What you should do: For this exercise, output the line containing "Open My Flow icon in sidebar" and all lines after it to the end of the records, exactly, with no other content.

[Stored items]
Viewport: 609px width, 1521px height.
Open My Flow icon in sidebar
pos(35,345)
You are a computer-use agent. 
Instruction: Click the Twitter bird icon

Exercise solution:
Open My Flow icon in sidebar
pos(35,345)
You are a computer-use agent. 
Instruction: Click the Twitter bird icon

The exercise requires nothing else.